Nota speciale per le linee BC: le celle che mostrano punti luminosi anomali nelle regioni del trench di isolamento nelle immagini EL hanno probabilmente una Rsh bassa. Ciò corrisponde alla "perdita dal bordo del trench" menzionata in precedenza, un problema a cui la struttura è naturalmente soggetta.
Linee TOPCon: Rsh superiore a 1000 Ω·cm² è generalmente normale; sotto 500 è necessario indagare sull'isolamento dei bordi o sui fori nello strato di passivazione. Le celle con un eccellente comportamento in condizioni di bassa luminosità mostrano solitamente Rsh superiore a 3000.
Linee HJT: Rsh è naturalmente alta, e superiore a 5000 è comune. Ma una Rsh bassa su una cella HJT di solito significa che qualcosa è andato storto all'interfaccia TCO e a-Si:H.
Riepilogo
Il bilancio fisico della risposta in condizioni di bassa luminosità: HJT è il migliore, TOPCon è buono, BC affronta sfide strutturali. Il bilancio sul campo: in condizioni di bassa luminosità, la resa per watt di TOPCon supera effettivamente quella di BC, e minore è l'irraggiamento, maggiore è il divario. Ma non giudicare solo dalla tecnologia: il divario tra prodotti buoni e scadenti sulla stessa tecnologia è ancora più grande del divario tra tecnologie.

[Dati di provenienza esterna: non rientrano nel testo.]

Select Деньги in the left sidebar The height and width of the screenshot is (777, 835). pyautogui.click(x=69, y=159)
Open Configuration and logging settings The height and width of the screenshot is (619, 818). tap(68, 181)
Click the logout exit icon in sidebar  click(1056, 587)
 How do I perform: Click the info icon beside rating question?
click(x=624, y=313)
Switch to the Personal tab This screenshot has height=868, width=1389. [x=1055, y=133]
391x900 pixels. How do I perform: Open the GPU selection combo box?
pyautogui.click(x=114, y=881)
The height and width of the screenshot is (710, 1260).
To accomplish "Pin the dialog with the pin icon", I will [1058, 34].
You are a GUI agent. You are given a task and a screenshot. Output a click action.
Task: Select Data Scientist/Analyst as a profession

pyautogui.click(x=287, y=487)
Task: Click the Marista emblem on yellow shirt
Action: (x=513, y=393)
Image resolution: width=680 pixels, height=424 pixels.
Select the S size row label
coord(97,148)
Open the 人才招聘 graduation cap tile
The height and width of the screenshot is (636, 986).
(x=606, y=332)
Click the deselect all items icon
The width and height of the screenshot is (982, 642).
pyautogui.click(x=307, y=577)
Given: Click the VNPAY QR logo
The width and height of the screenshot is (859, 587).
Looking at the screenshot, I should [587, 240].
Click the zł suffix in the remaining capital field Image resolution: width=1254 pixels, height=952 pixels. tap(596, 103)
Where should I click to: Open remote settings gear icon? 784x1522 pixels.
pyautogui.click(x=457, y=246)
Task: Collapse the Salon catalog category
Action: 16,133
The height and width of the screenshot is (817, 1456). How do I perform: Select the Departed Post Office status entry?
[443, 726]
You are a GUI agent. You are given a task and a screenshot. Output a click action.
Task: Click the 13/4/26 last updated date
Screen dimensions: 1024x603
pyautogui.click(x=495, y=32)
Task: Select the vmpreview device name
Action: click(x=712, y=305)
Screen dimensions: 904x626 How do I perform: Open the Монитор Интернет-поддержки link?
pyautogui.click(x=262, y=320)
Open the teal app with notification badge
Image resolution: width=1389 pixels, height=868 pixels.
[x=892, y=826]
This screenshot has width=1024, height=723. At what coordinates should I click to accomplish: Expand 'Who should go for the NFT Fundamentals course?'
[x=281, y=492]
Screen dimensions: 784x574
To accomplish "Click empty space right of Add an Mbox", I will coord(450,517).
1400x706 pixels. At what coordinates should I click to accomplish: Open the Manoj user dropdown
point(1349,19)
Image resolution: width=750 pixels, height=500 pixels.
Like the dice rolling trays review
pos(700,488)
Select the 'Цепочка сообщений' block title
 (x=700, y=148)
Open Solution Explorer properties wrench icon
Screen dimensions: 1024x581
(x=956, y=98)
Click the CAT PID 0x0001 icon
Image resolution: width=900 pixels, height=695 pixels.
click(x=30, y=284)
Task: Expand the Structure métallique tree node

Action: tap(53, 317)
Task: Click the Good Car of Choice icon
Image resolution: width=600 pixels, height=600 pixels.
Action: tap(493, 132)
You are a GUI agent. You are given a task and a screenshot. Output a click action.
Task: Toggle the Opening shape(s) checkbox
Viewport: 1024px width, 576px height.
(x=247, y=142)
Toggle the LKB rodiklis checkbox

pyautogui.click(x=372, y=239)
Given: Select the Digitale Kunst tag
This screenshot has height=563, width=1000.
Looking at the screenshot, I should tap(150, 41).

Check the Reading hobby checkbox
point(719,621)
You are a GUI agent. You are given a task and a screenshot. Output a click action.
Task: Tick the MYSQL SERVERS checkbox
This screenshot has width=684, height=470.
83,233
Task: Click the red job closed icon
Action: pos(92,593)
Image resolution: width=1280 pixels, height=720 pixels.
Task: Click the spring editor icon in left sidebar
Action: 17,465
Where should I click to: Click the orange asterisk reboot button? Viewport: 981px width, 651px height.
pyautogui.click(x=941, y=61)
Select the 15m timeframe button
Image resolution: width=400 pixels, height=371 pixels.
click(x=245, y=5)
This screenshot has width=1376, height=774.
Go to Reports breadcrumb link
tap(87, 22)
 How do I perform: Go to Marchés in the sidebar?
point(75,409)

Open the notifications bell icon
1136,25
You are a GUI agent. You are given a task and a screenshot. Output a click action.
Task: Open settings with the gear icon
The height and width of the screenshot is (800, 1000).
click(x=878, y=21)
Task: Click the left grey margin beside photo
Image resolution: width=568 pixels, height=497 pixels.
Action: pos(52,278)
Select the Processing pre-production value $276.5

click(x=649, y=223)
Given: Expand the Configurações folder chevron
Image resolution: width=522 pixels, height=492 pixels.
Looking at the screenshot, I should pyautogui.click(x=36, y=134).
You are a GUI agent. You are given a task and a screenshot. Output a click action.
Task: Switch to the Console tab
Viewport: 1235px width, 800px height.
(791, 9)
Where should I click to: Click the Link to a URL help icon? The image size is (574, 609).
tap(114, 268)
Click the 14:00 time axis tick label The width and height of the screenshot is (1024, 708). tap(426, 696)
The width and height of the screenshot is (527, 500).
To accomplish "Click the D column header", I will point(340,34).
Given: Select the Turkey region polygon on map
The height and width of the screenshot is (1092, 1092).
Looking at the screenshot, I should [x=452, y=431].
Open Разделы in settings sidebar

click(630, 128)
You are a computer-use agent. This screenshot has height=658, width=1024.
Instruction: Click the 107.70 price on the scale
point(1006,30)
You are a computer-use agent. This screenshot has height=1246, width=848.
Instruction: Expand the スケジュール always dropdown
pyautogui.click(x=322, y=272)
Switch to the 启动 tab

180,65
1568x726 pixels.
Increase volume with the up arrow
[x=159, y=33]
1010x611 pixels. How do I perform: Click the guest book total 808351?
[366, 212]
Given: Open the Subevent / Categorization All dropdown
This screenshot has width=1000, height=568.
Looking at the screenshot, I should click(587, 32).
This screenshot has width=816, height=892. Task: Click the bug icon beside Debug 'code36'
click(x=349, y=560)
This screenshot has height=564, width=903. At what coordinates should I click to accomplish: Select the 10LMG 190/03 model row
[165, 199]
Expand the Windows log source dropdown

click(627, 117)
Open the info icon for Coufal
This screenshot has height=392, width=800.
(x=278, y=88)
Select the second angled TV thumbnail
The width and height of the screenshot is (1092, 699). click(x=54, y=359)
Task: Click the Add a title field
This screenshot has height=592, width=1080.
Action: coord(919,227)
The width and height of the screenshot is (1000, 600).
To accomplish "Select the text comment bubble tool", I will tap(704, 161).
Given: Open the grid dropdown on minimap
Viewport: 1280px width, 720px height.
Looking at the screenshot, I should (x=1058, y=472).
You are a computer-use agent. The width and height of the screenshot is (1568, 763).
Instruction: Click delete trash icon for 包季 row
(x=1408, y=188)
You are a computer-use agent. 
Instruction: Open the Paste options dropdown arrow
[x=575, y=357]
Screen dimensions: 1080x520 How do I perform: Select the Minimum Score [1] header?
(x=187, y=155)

Fonti dei dati: Test sul campo CPVT Yinchuan (2025), test sul campo TÜV Nord Kagoshima, test sul campo TÜV Rheinland Chengdu, test sul campo CGC Hainan, test sul campo State Grid Zhangbei, test comparativi multi-fornitore del Carbon Search Evaluation Lab (2025).
Il punto di vista di Ooitech: La resa reale in condizioni di bassa luminosità, non l'efficienza nominale, è la vera misura di una cella solare, e la resistenza di shunt è il singolo fattore che la determina di più.